-- ABOUT THIS EXERCISE --
With the images removed, repeat the data below exactly.

-- STUDY MATERIAL --
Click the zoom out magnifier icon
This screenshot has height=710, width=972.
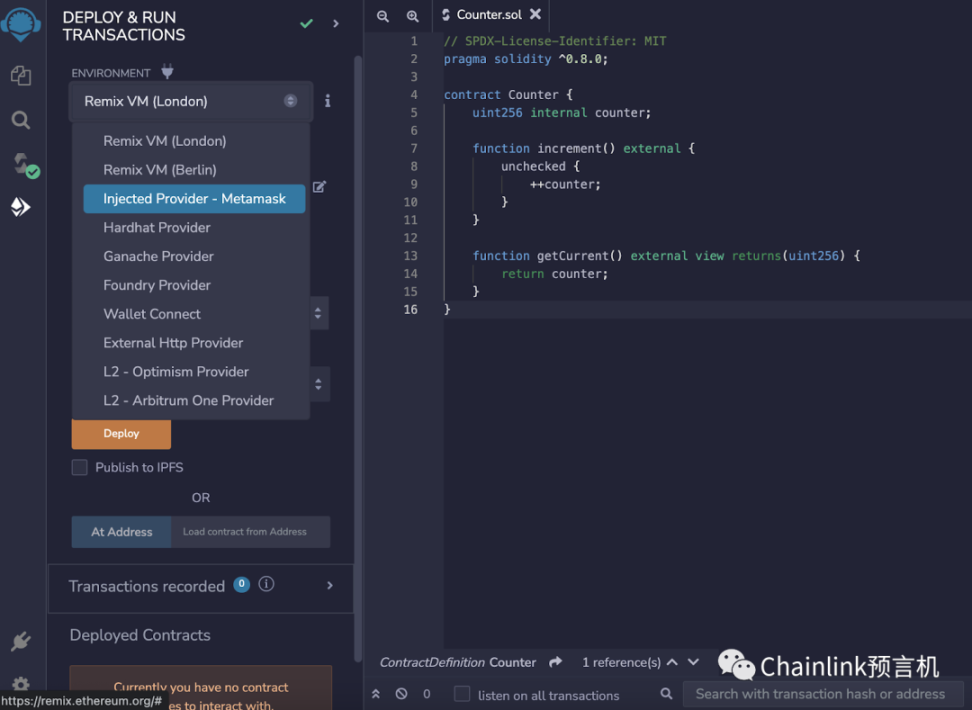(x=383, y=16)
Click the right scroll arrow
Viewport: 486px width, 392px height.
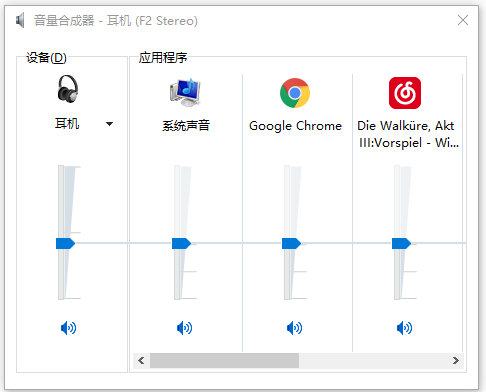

-- EXERCISE RESPONSE --
Click the zoom out magnifier icon
This screenshot has height=710, width=972.
(x=383, y=16)
Click the right scroll arrow
Viewport: 486px width, 392px height.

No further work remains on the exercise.